Manipulation of nuclear spins for quantum computing using liquid state NMR was introduced independently by David G. Cory, Amr F. Fahmy and Timothy F. Have and independently by Neil Gershenfeld and Isaac Chuang in 1997. Some early success was obtained in performing quantum algorithms in NMR systems due to the relative maturity of NMR technology. For instance, in 2001 researchers at IBM reported the successful implementation of Shor's algorithm in a 7-qubit NMR quantum computer. However, even from the early days, it was recognized that NMR quantum computers would never be very useful due to the poor scaling of the signal-to-noise ratio in such systems. More recent work, particularly by Carlton M. Caves and others, shows that all experiments in liquid state bulk ensemble NMR quantum computing to date do not possess quantum entanglement, thought to be required for quantum computation. Hence NMR quantum computing experiments are likely to have been only classical simulations of a quantum computer.

Entries supplied:
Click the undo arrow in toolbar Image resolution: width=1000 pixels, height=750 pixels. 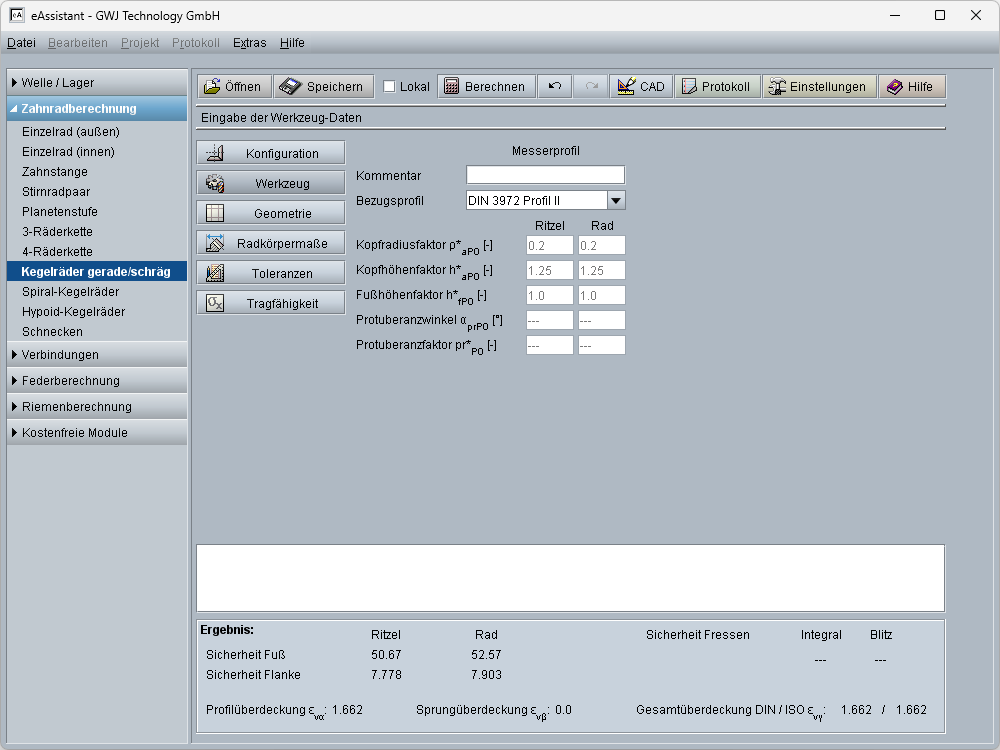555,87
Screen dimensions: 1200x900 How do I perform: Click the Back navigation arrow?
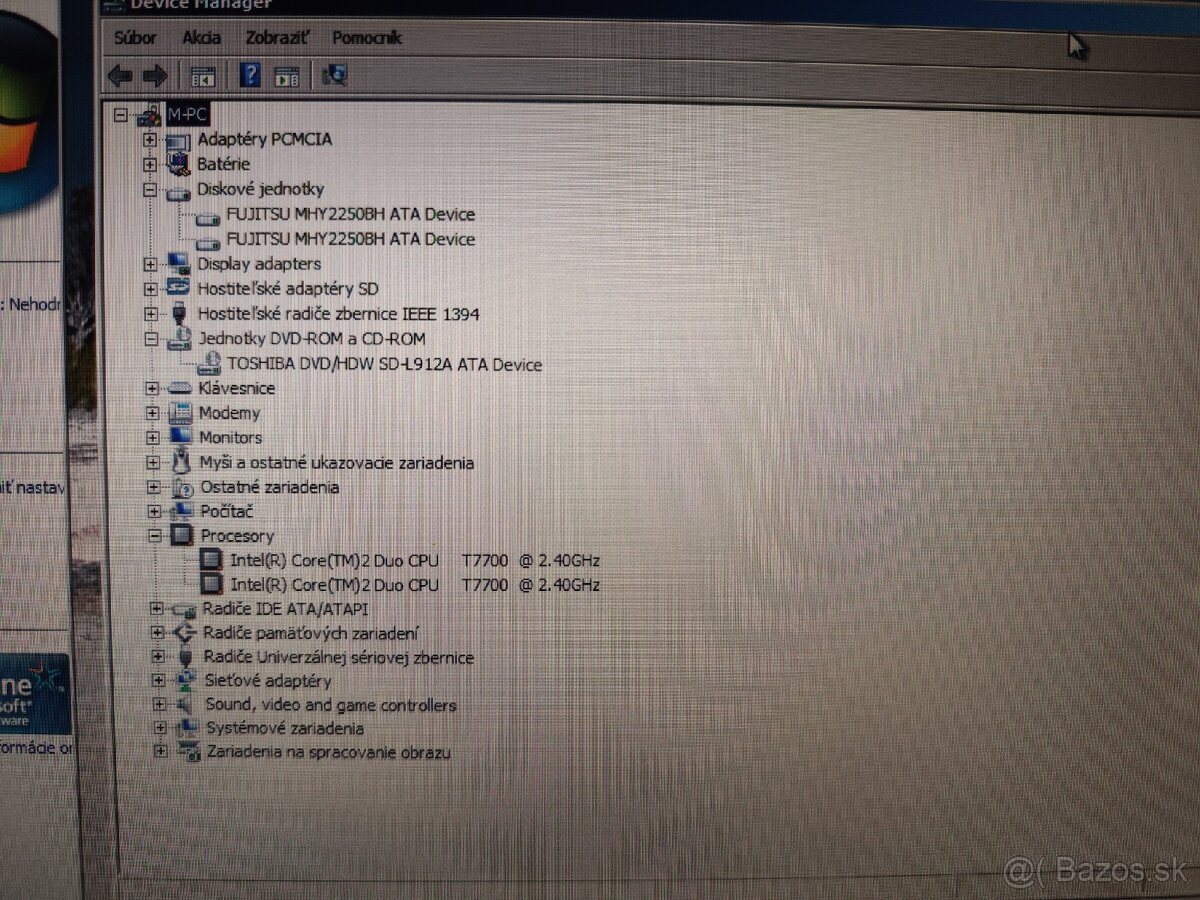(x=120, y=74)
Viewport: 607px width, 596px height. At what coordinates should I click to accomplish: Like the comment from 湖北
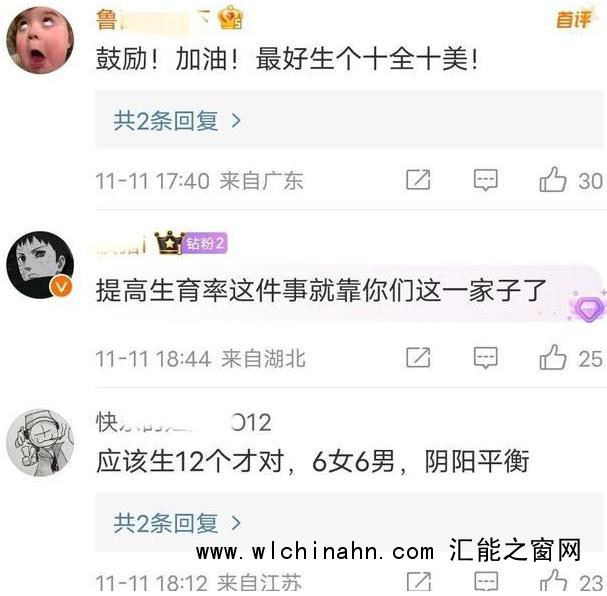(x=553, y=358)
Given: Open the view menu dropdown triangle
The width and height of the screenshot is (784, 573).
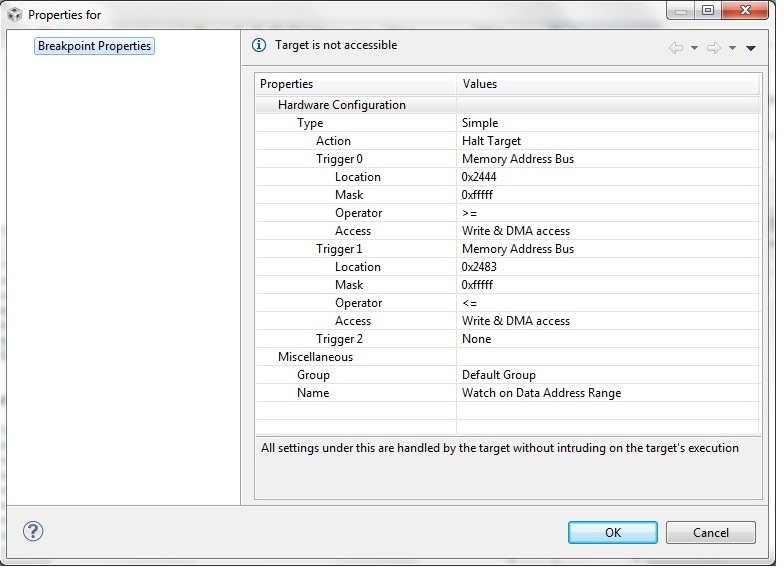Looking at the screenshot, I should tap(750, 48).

--

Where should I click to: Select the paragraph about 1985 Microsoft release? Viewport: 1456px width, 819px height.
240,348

* * *

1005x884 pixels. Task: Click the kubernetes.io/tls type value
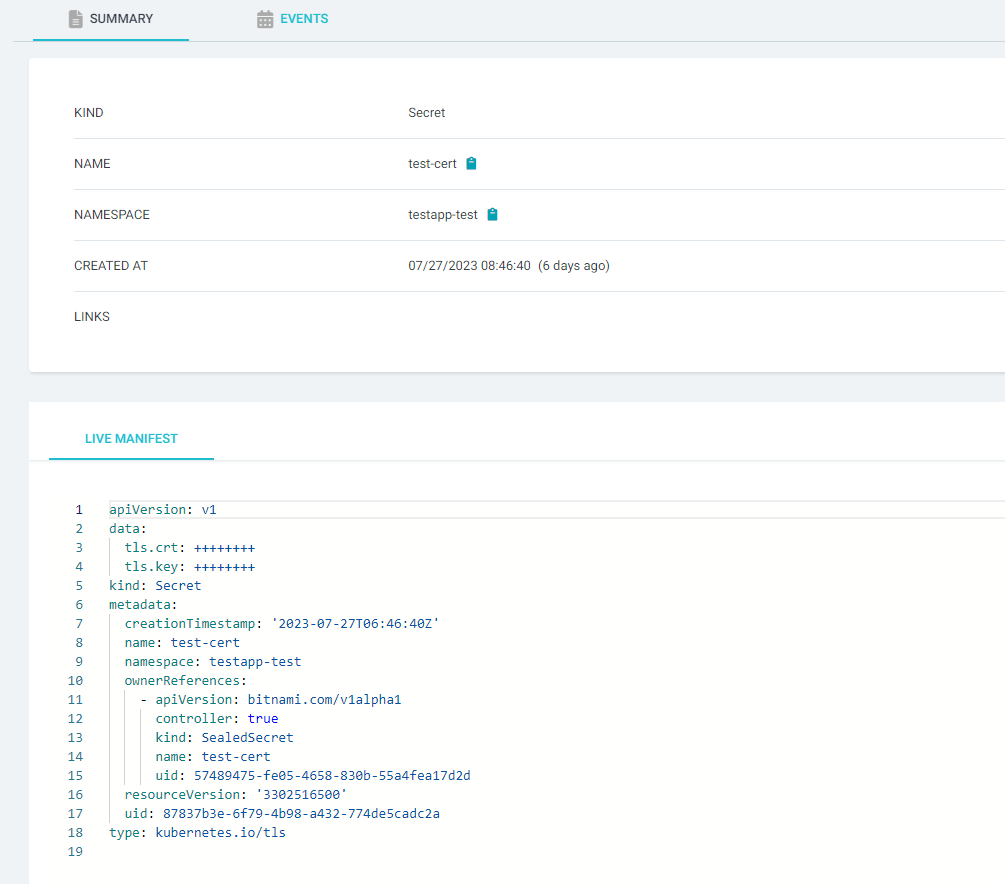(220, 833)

Action item:
Answer these questions from the text on NMR quantum computing:
(a) In what year was liquid state NMR for quantum computing introduced?
(b) How many qubits did the NMR quantum computer in IBM's 2001 report have?
(c) According to Carlton M. Caves and others, what do the liquid state bulk ensemble NMR experiments lack?
The material was taken from a different source than the text.

Written solution:
(a) 1997
(b) 7
(c) Quantum entanglement